__Goal__:
Write out the listing without any changes, starting from its first line and ending with the line that contains "(x=1539, y=57)". Include both of these lines.

__Input rows__:
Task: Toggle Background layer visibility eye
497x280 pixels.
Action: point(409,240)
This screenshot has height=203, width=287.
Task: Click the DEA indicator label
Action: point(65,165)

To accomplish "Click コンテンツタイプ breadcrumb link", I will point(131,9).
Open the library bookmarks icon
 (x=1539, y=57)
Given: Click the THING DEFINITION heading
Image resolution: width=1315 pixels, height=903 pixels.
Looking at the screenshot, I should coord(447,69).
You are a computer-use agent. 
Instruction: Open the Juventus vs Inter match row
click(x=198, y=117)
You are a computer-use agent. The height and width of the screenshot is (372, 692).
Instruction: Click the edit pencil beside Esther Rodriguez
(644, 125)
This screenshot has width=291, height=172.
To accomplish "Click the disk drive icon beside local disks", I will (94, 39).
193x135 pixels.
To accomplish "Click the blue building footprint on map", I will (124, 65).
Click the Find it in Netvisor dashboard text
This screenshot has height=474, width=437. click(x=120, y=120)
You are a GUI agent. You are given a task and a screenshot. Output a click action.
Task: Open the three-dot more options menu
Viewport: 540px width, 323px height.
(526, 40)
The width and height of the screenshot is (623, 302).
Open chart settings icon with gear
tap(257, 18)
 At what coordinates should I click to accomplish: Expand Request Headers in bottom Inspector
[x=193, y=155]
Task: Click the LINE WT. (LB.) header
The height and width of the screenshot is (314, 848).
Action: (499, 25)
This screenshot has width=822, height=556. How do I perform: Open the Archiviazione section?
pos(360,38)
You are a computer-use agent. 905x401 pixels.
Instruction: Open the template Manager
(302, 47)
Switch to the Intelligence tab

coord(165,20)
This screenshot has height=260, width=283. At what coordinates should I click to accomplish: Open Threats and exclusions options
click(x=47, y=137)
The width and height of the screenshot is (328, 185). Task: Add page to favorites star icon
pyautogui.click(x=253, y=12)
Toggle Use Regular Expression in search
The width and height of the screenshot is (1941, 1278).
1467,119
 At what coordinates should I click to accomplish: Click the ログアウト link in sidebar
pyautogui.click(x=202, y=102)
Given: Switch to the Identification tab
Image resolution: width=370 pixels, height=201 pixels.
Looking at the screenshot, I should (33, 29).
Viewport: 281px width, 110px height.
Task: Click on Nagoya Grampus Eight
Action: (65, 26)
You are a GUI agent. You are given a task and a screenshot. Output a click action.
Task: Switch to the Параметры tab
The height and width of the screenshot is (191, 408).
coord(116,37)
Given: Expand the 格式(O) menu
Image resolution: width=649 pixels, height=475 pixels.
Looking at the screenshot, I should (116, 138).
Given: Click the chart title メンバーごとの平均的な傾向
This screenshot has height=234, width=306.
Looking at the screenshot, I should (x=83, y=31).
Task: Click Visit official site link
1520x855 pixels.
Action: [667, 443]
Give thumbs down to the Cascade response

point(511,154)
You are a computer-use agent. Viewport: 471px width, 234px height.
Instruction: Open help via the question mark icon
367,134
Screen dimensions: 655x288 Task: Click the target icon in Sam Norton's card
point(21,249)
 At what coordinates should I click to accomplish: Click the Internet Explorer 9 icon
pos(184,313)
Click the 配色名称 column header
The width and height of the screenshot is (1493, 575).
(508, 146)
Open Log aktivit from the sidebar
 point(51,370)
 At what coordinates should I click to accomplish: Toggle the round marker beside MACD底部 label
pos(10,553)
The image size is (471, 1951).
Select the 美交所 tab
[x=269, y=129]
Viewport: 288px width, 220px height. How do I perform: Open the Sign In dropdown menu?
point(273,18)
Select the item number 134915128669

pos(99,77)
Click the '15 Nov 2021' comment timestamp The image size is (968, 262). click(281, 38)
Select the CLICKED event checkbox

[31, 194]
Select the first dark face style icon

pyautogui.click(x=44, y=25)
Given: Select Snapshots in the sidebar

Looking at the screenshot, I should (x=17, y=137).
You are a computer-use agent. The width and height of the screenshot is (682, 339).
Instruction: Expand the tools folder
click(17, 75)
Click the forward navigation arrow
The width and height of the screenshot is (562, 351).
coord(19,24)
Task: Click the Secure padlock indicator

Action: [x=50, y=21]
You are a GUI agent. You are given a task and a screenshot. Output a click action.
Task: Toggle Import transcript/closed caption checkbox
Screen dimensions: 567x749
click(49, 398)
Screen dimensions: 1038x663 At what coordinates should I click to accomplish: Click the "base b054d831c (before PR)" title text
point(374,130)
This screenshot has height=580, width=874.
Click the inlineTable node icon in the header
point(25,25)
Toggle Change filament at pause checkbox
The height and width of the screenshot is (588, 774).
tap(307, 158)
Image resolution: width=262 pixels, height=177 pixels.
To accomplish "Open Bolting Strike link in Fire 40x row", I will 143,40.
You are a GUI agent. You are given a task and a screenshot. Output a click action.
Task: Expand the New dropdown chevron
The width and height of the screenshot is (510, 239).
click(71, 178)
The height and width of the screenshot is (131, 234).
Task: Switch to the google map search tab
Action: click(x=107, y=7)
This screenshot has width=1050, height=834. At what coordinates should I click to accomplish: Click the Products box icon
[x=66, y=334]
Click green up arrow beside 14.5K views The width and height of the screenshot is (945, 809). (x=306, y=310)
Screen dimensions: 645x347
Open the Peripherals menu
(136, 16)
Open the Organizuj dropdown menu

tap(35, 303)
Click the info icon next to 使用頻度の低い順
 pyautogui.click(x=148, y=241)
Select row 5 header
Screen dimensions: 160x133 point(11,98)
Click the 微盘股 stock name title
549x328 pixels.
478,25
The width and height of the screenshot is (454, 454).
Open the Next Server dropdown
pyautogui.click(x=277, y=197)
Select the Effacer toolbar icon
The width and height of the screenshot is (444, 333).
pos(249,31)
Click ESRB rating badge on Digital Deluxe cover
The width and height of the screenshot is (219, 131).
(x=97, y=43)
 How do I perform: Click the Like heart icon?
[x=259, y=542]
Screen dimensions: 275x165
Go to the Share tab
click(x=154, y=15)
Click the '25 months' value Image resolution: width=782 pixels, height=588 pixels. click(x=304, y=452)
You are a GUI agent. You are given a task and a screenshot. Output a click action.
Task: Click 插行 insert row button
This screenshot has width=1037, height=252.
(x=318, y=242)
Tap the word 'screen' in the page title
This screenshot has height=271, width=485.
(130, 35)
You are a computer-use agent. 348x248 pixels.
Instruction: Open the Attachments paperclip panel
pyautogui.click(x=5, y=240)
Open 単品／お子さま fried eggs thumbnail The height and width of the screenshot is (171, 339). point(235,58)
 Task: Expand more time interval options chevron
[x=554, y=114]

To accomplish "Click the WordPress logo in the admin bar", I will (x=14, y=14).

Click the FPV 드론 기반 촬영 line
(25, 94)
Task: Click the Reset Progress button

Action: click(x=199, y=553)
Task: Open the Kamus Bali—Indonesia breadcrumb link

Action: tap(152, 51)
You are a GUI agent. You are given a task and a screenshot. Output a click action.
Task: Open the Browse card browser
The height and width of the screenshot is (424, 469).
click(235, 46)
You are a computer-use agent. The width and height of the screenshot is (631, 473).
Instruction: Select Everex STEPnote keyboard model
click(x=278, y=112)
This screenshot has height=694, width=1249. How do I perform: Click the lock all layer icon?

__Exercise result__:
Task: Toggle Background layer visibility eye
497x280 pixels.
Action: point(409,240)
This screenshot has height=203, width=287.
Task: Click the DEA indicator label
Action: point(65,165)

To accomplish "Click コンテンツタイプ breadcrumb link", I will point(131,9).
Open the library bookmarks icon
 (x=1539, y=57)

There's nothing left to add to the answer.